[CentOS] how to debug hardware lockups?

Rudi Ahlers rudiahlers at gmail.com
Sat Nov 15 16:11:04 UTC 2008

On Sat, Nov 15, 2008 at 4:47 PM, Richard Karhuse <rkarhuse at gmail.com> wrote:
> On Sat, Nov 15, 2008 at 3:16 AM, Rudi Ahlers <rudiahlers at gmail.com> wrote:
>> Hi,
>> We have a server which locks up about once a week (for the past 3
>> weeks now), without any warning, and the only way to recover it, is to
>> reset the server. This causes unwanted downtime, and often software
>> loss as well.
>> How do I debug the server, which runs CentOS 5.2 to see why it locks
>> up? The CPU is an Intel Q9300 Core 2 Quad, with 8 GB RAM, on an Intel
>> Motherboard
> Attach a local console to the video port and let us know what it says -->
> that will (probably) be very insightful.  E.G., Kernel panic, MCE, ....
> Next, run memtest86+ -- at least overnight.  [Note: I've had less than
> stellar results with memtest86 recently, but if it shows errors, you've got
> a problem big time; if it doesn't show errors, you still not 100% sure that
> memory is good:-):-).]  Is it ECC memory??  If not, why not -- particularly
> given it is a critical server ....
> Are all the fans spinning -- particularly the CPU??  Do you have lm-sensors
> enabled??  Either create a script or using something like munin to track
> things
> and see if fans, temperature, voltages are all stable & within range up to
> death.
> Can you easilhy swap power supplies??  (Is the unit dual powered or just
> one unit?)
> Clearly, just a start, but you get the idea of elementary, 101 problem
> solving ....
Unfortunately, I can't leave a monitor attached to the server all the
time. The server is in a shared cabinet @ a 3rd party ISP, and they
lock the cabinets once we're done working with it. The last lockup was
about 6 days ago, and previous one about 8 days ago. There's no

How can I redirect all console output to a file instead?

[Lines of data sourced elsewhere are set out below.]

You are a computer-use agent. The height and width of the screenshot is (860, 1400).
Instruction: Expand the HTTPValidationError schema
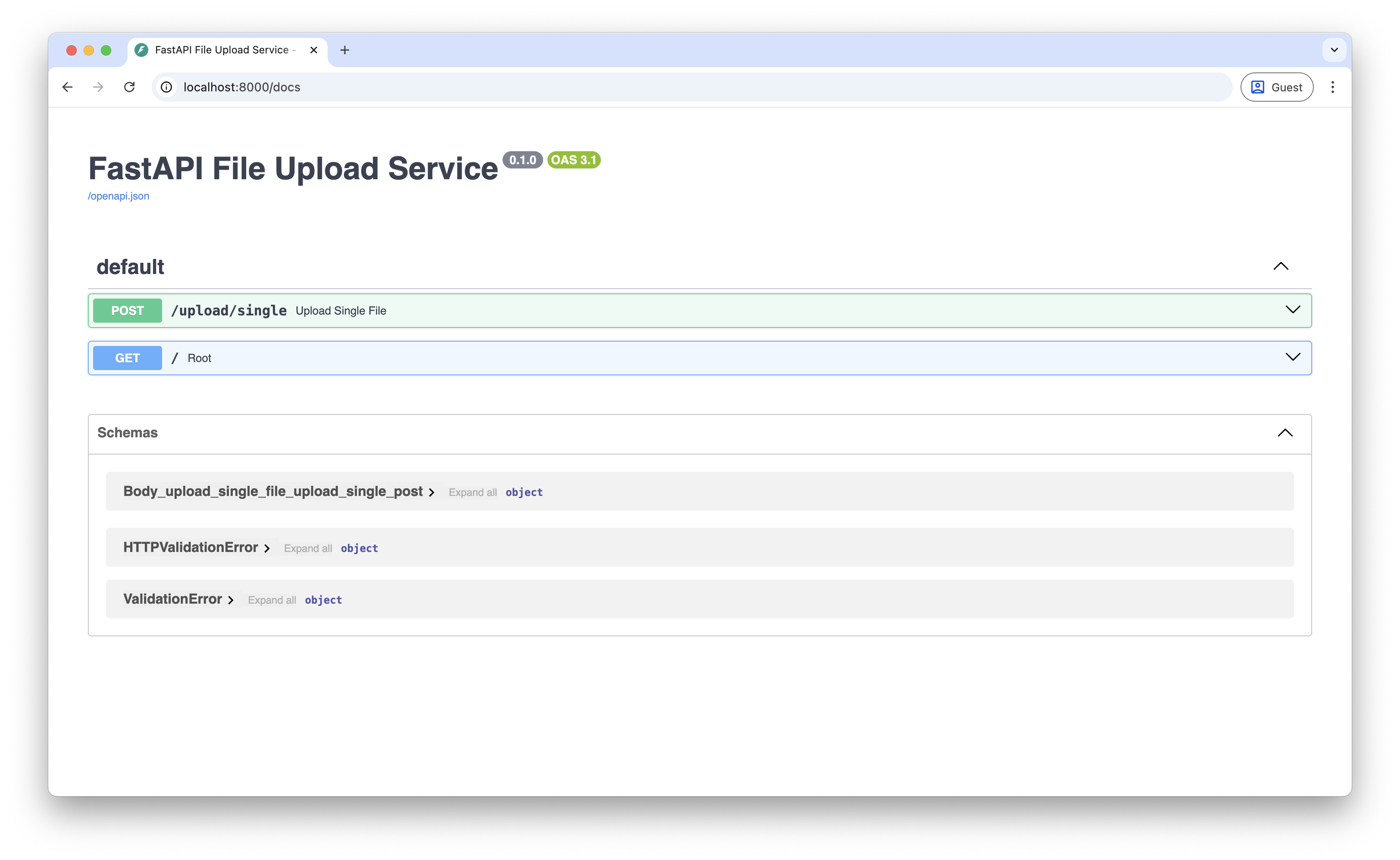267,548
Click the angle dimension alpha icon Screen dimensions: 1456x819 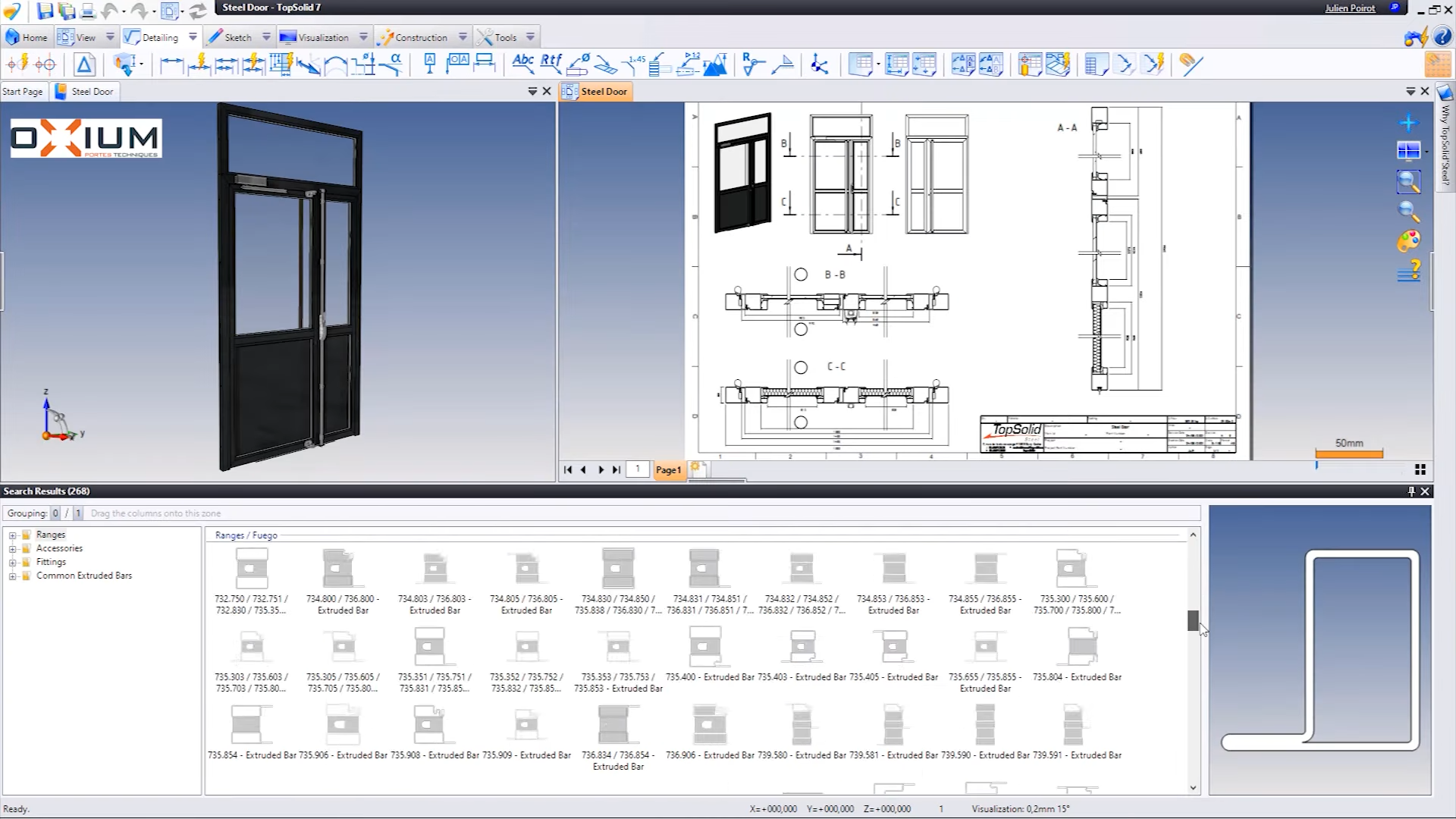[392, 64]
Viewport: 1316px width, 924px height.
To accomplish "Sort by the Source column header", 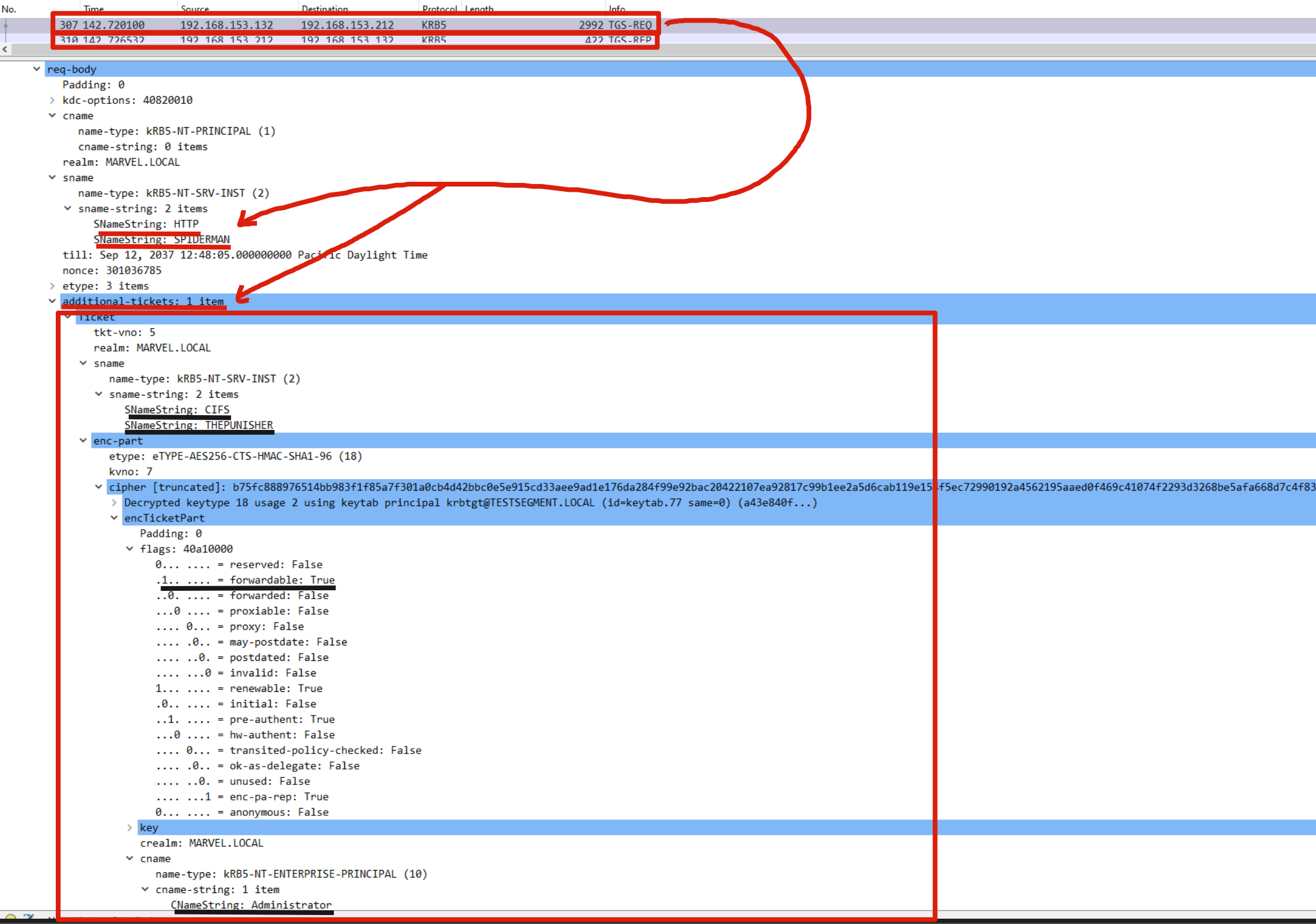I will (x=195, y=8).
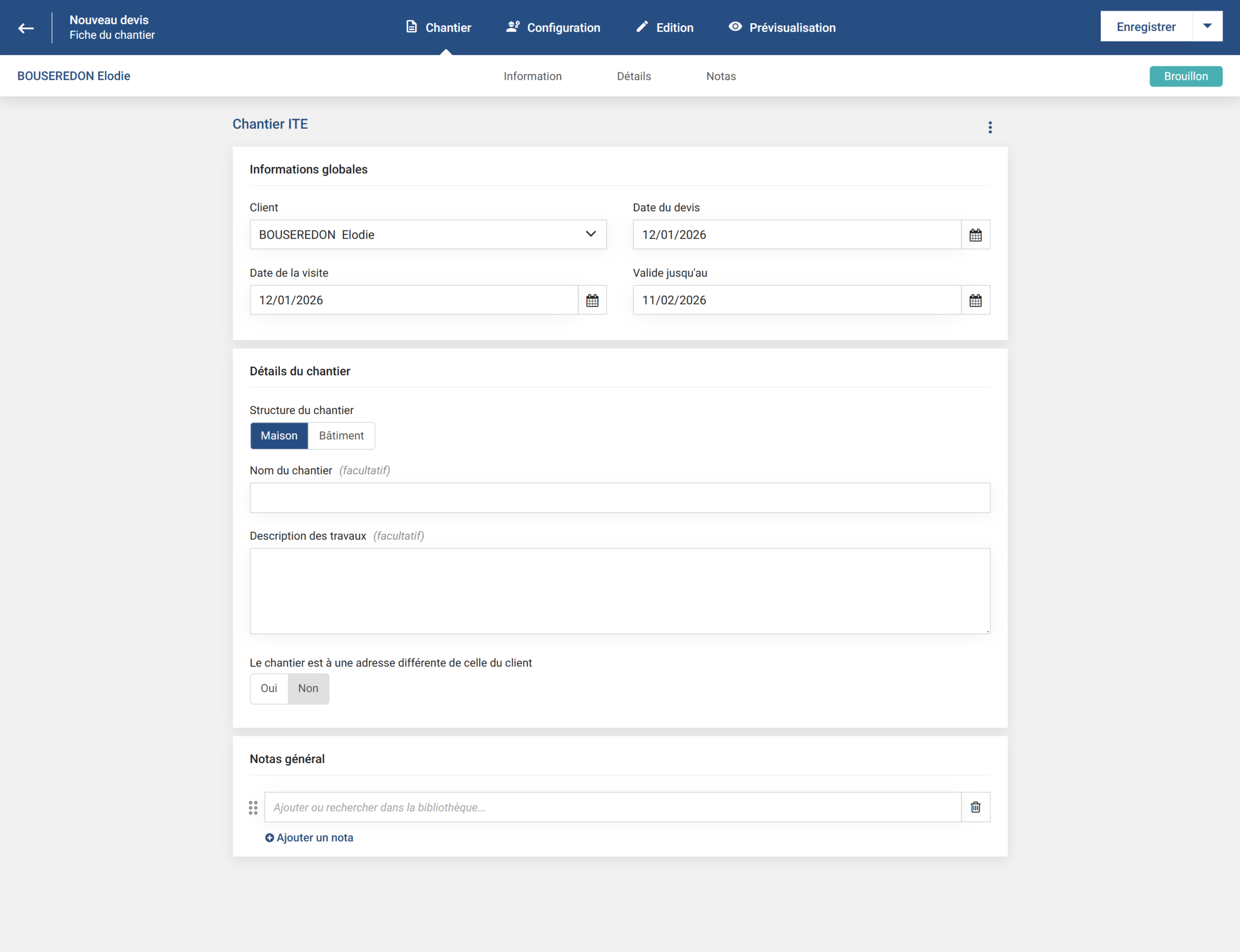The width and height of the screenshot is (1240, 952).
Task: Select Maison as structure du chantier
Action: [279, 436]
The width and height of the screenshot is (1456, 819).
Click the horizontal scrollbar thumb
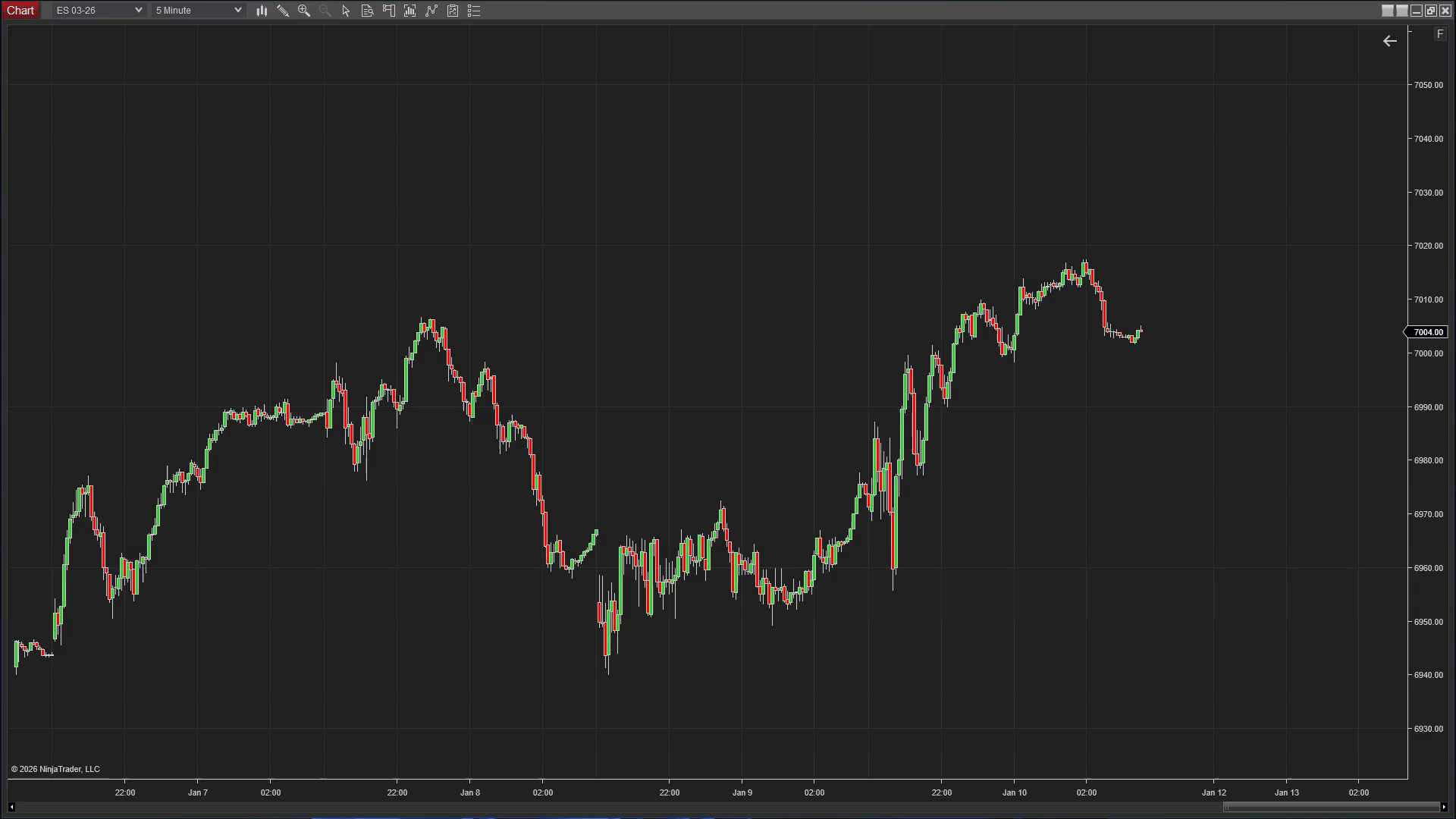click(x=1331, y=807)
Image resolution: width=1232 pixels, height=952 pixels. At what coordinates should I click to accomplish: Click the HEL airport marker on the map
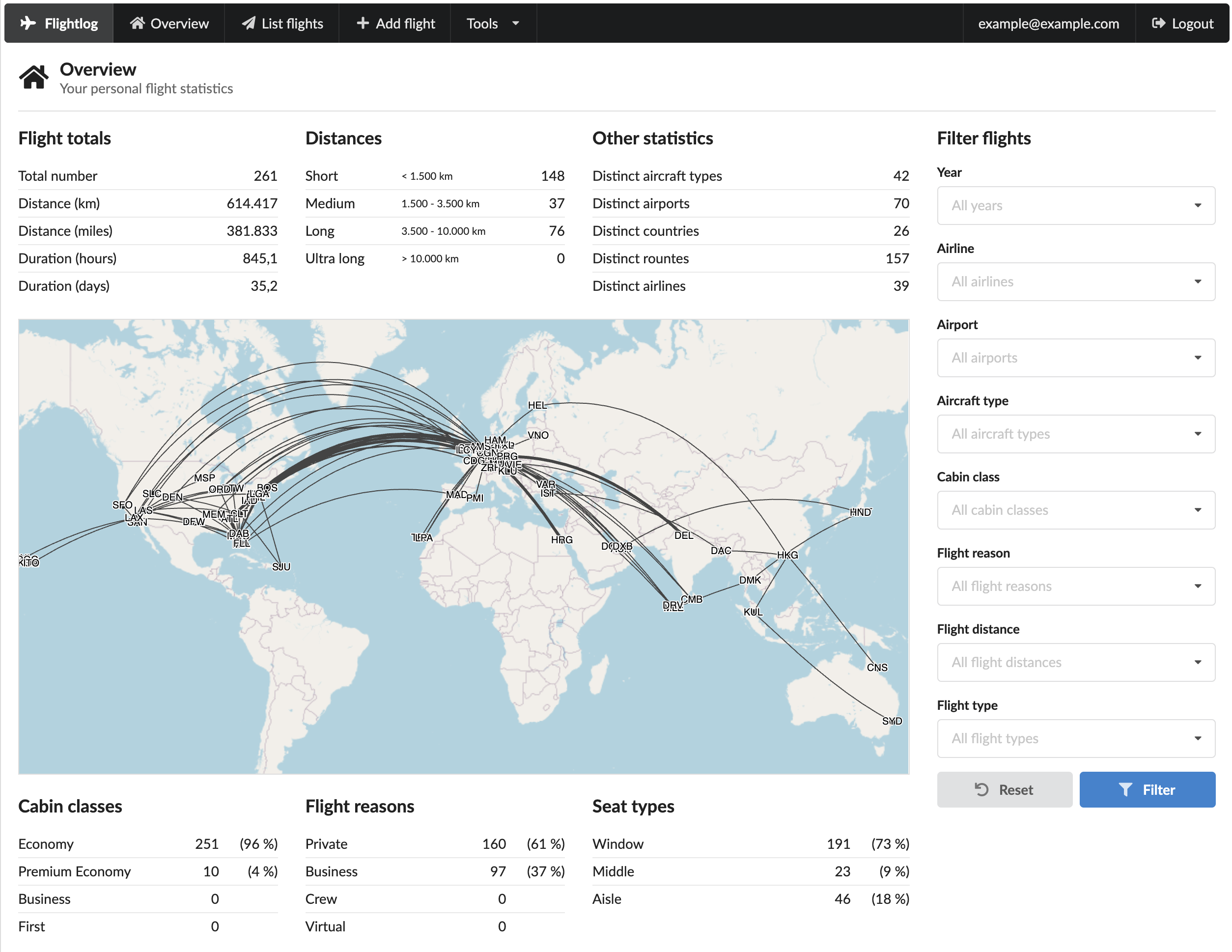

I have got lm-sensors installed, but it doesn't pick-up the
motherboard's sensors. All fans are working when I checked last time,
but it's a 1U chassis, so it's got limited air-flow. I don't know if
it get's too hot, or not. When I rebooted it, the temp was about 45
degrees celcius, but the lockup only happened about 6 days later. So,
I can't even sit there 24/7 to see what happens.